**原始数据**
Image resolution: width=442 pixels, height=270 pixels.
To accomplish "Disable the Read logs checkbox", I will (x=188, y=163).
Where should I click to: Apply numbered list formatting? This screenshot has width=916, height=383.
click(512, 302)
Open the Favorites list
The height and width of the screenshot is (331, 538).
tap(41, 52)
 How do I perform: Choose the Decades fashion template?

==

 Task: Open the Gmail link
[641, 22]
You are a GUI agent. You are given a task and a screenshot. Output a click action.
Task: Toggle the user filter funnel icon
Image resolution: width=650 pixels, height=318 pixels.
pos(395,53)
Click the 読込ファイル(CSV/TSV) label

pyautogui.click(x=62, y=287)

**任务说明**
更新自含有“Where should I”的一行起、至含有“How do I perform: Choose”的一行止的各行条目，将“numbered list”改为“bulleted list”，其余内容一律不变。

**参考答案**
Where should I click to: Apply bulleted list formatting? This screenshot has width=916, height=383.
click(512, 302)
Open the Favorites list
The height and width of the screenshot is (331, 538).
tap(41, 52)
 How do I perform: Choose the Decades fashion template?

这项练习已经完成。